Even when there are many unused register bits, the machine does not attempt to place two data items into one register.
The registers are organized into a stack. On other pages reside a description of it and a list of pertinent instructions.
Genspace. Within this area, each bit has a distinct address, an integer in −(2**253 − 1) … +(2**253 − 1). These limits were selected so that if one address is subtracted from another, the answer will be in −(2**254 − 1) … +(2**254 − 1), which is the range of integers. Because genspace is very large, not all addresses will have hardware (ram, rom, mmio, et cetera) attached to them. The addresses chosen for use need not be contiguous.
A data item in genspace "crosses an n-bit boundary" if the item contains a bit whose address is a multiple if n, and that bit is not the item's first bit. For example, a twelve-bit item at address 182 (hence occupying 182…193) crosses a 17-bit boundary at bit 187. Items that cross a 255-bit boundary are likely to be read and written slower than those which do not, and a similar considerations applies to the 85-bit and 51-bit boundaries of the narrower machines mentioned above.
A data item in genspace "is n-bit aligned" if its address (that is, the smallest address of any of its bits) is a multiple of n. Alignment at 17 bits is also called word-alignment. Note that crossing a boundary and being aligned are not mutually exclusive; an example is a 122-bit item stored at address 850. It is 85-bit aligned, but it also crosses an 85-bit boundary at address 935.

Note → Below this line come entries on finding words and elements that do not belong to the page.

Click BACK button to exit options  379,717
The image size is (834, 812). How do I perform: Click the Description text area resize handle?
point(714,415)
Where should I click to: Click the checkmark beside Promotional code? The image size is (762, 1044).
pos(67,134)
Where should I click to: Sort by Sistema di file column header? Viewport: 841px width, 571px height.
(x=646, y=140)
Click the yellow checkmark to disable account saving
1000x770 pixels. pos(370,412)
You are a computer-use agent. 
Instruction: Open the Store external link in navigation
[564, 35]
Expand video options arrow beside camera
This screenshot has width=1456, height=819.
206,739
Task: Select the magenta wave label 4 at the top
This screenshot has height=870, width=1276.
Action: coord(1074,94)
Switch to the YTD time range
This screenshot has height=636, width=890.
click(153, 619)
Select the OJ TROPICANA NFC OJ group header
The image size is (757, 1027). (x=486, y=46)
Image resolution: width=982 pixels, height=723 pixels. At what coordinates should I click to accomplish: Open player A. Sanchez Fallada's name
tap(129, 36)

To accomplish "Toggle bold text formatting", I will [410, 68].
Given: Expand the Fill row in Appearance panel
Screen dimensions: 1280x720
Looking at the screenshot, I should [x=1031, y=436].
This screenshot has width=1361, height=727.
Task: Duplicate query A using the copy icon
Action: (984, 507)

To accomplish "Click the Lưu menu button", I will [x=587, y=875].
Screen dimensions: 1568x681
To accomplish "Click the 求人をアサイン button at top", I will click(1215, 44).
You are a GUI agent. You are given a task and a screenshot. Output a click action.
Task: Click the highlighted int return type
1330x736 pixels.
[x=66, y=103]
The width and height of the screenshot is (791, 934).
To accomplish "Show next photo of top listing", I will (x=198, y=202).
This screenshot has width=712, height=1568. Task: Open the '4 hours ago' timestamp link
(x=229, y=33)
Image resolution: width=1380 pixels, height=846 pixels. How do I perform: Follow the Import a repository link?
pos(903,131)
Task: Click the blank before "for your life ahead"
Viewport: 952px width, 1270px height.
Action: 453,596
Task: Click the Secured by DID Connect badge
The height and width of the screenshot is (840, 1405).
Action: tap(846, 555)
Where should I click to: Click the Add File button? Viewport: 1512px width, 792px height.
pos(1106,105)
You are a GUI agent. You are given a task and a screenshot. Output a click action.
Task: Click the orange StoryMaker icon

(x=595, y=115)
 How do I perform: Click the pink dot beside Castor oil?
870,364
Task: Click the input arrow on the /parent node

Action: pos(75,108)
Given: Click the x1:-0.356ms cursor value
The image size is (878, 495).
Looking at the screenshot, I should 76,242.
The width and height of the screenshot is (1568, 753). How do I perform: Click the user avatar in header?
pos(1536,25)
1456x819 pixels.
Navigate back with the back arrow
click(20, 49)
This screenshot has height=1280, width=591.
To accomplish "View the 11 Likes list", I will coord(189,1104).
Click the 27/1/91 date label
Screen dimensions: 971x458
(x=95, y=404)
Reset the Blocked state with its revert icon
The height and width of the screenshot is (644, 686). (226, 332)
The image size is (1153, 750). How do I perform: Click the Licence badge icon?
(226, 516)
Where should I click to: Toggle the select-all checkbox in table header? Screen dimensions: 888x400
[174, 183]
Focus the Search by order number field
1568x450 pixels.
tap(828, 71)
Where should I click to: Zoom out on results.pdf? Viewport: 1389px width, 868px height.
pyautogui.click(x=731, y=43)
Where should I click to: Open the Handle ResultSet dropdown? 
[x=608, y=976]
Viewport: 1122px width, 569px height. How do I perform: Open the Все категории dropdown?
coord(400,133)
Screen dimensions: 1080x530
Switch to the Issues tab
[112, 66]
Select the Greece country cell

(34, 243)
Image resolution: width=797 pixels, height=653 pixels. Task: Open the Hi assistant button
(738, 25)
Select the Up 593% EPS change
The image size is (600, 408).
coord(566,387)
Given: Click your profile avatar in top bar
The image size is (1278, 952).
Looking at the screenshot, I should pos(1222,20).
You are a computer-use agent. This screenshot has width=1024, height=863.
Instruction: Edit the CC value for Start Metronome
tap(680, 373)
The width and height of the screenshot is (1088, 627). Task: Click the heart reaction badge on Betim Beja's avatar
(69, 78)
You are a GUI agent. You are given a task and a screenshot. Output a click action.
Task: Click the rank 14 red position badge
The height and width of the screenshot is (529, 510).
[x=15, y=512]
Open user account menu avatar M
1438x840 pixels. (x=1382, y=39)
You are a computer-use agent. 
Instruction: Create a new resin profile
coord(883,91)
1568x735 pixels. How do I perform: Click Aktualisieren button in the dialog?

The CPU does not maintain any information about data types and sizes to describe what is stored in genspace. Hence a program can write some sequence of bits to genspace, and read them later with a completely different interpretation. Although this is sometimes useful, it is often erroneous and may deliver puzzling results.
To get is to read an item from genspace and push it into the register stack, and to put is to pull an item from the stack and write it to genspace. The typical sequence of computation is:
Because the LT4335 is a load-store architecture, there is a great deal of getting and putting.
Many input-output instructions (namely get, put and get-and-put) have a synchronized option. When several synchronized instructions appear in a program, these are guaranteed:
Although the synchronized instructions will remain strictly sequenced among themselves, the scheduling of non-synchronized instructions (even input-output) relative to them is unpredictable. Synchrony helps keep memory-mapped input-output organized, and is beneficial when several CPUs are accessing the same genspace. The volatile declaration in high-level programming languages often signals a need for synchrony. On the other hand, synchrony reduces the optimization choices available to a compiler or the CPU itself, and may result in slower (but still correct) programs when used without the need.
Unless it is very sophisticated, a cache between the CPU and genspace needs to implement a strict read-through-and-write-through policy for instructions that specify synchrony.
While synchrony does affect how the CPU deals with genspace, it does not affect storage and retrival involving the stack overflow area, which is completely independent, and generally invisible to the programmer.
A customary distinction made in computer design is between the von Neumann and Harvard architectures. In the former, there is one genspace for all purposes; in the latter are separate genspaces for instructions and data. The LT4335 architecture does not obligate either approach, although operations for moving information between the Harvard's instruction and data genspaces have not yet been specified. Multiple genspaces may complicate the machine, but they allow greater parallelism of operation, hence greater speed.
Some multi-processor installations might attach a private genspace to each CPU, and then offer an additional genspace for all the CPUs to share. In a multi-processor system however, each CPU must have its own private stack overflow area.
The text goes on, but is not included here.